I’m Jenna, a boy mom thrice over and the creator of What the Fiddlesticks. I grew up on the prairie in North Dakota with three sisters and a mom and dad who were high school sweethearts and are still married today. I went to college in Minnesota, served over 8 years in the Army as a medical service corps officer, and – after a brief stint in Germany – ended up in Maryland and then Washington State, where I hope to stay forever.
I met my husband, Sam, in the army and we’ve been married almost 15 years. Sam remains on active duty as a pain doctor. So I get to be a doctor’s wife and also an army wife – super fun! Actually, our life is crazy but amazing, in large part due to Sam. Literally, he is a big guy who lives his life in a big way and is determined to make each day the Best Day Ever. I tend to be more introverted and less comfortable operating outside my tried and true social sphere and routine so at times all the activity brings out my anxiety and exhausts me, but we balance each other pretty well. My marriage isn’t perfect (and I don’t know any that are), but we focus on communication and respect and do our best every day. It might sound schmoopy but I can honestly say I am married to my best friend (with whom I sometimes feel extremely irritated).
I went to graduate school and achieved a doctorate in physical therapy and have practiced full and part time for the past ten years.
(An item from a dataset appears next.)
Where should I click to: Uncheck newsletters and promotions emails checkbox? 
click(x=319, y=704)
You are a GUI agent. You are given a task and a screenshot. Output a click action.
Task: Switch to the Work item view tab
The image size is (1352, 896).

It’s a rewarding job and I am happy to have the skills and ability to help people, however in my heart my calling has always been to write. From poetry to journaling to editing others’ work for fun, I have always loved writing. It took until I turned 40 to actually do something about that.
I often tell people that having kids is the hardest and best thing in the world and I truly believe that. On any given day my kids might hear me yell “What the fuck?!” at some bullshit they are pulling, but I guarantee they also hear me tell them I love them so often it’s probably annoying.
Being a mom has brought out the best and worst in me and has helped me to be a better person and grow in ways I never dreamed possible. It’s cliche but it’s true. For example, I never knew I could feel so much love, and I also never would have believed I’d go out in public caring so little about how I look.
I am not an extrovert or social butterfly but I love my friends fiercely and truly value honest relationships and the power they have to help us learn, grow, laugh, and stay sane. Having a safe and ready connection to another human being has saved me from going off the deep end many times when I have started to feel alone in this journey called life. Besides my people (they know who they are!), I also love coffee, champagne, and pretty much all types of food (though I have a love/hate relationship with Doritos). Luckily I love working out too. I spend way too much money at Target and daydream about decorating and interior design. I grapple with anxiety and control issues and tend to try and manage the daily chaos of my life with obsessive-compulsive behaviors such as fluffing couch pillows and wiping down my kitchen counters. The struggle is real.
So there’s a brief synopsis of me! Thanks for being part of my journey and welcome to WTF. I’m so glad you came!